Otto Normalbürger ist allerdings nicht das Ziel dieser Malware, da sie nicht per Gießkanne verbreitet, sondern teuer für Einzelangriffe bereitgestellt wird. Dem Opfer wird ein Weblink zum Beispiel per SMS geschickt. Besucht der User die Webseite, infiziert die Malware das Gerät. Im Falle von iOS wird über eine Kombination von drei Bugs ein Jailbreak durchgeführt und dann die Spionage-Software installiert. Nur wessen Geräte-Kommunkation 25.0000 USD wert ist, mußte sich also Sorgen machen.

Groß an die Glocke wurde nur die iOS-Version gehängt, obwohl Apples Geräte im Gegensatz zu Android und BlackBerry inzwischen sicher sind vor diesem Angriff, da Apple extrem schnell zwei Bugs im Kernel und einen in WebKit (Safari) gefixt hat, die den Angriff ermöglichten. Über Pegasus auf Android und BlackBerry hingegen gibt es noch keine veröffentlichte Analyse und auch keine Sicherheits-Updates. Die beiden dürfen noch zittern.

Da iOS auf macOS basiert hat Apple dieselben Bugs auch in macOS und in Safari für den Mac behoben.

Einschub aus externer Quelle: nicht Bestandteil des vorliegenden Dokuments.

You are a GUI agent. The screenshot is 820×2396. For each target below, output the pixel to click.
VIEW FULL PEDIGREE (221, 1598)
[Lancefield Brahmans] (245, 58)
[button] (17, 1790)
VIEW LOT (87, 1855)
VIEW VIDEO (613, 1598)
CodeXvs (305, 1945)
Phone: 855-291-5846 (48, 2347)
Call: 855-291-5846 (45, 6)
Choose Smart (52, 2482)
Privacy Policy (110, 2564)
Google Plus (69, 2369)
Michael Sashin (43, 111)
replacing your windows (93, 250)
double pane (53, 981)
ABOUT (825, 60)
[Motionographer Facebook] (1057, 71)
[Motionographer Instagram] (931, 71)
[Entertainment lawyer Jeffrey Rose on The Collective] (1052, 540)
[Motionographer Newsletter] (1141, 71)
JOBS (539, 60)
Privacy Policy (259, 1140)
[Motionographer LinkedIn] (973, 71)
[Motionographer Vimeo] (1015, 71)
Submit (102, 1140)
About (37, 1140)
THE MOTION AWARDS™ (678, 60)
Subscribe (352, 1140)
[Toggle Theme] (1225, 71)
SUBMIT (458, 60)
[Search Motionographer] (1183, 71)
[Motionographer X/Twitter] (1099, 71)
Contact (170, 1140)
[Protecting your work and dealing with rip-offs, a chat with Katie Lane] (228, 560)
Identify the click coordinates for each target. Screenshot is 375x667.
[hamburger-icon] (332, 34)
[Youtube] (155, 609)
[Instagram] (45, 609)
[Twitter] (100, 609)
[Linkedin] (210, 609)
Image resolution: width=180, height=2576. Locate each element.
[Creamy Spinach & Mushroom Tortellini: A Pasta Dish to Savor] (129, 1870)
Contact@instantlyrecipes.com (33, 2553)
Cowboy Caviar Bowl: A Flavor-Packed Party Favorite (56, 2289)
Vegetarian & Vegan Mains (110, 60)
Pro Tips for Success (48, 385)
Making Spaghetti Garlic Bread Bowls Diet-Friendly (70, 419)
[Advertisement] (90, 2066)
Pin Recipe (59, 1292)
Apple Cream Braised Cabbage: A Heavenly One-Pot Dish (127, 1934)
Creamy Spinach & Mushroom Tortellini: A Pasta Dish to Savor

Pegasus berücksichtigt anscheinend iOS 7 bis iOS 9 und war über zwei Jahre auf dem Markt. Bereits 2013 demonstrierte die israelische NSO Group Smartphone Hacks für BlackBerry, iOS und Android, wie man in den Emails ihres italienischen Konkurrenten "Hacking Team" auf WikiLeaks nachlesen kann.

Unentdeckbar laut Marketing

Der Hersteller behauptet, die Spyware wäre unentdeckbar, sie wäre wie ein Geist. Nachdem ich die Analyse durchgelesen hatte, war klar: Unfug. Anhand dieser Punkte läßt sich Pegasus entdecken:

• Man bekommt unaufgefordert einen Link zugeschickt. Tatsächlich war es der Inhalt der SMS, die die angepeilte Zielperson Mansoor stutzig machte. Er gab sie zur Analyse weiter. Dadurch flog Pegasus auf. Nicht auf jeden zugeschickten Link zu klicken, ist sowieso eine gute Idee.
• Der Browser stürzt ab, wenn man den Link aufruft.
• Alle Zugriffsmöglichkeiten auf das Gerät, die ein vorheriger anderer Jailbreak ggf. installiert hatte, werden deaktiviert. So verliert man z. B. den SSH-Zugriff auf sein Gerät.
• Es werden eine Menge Jailbreak Dateien auf dem Gerät abgespeichert.
• Das Gerät bekommt keine automatischen Updates mehr.
• Die Deep-Sleep Funktion des Gerätes wird deaktiviert.
• Der Kommando-Server schickt dem Gerät SMS mit angeblichen Verification Codes für Google oder Facebook oder dergleichen. Was wie eine 2-Factor-Authentification aussieht, ist tatsächlich ein Kommando für Pegasus, das anhand der letzten Zahl des Codes erkannt wird.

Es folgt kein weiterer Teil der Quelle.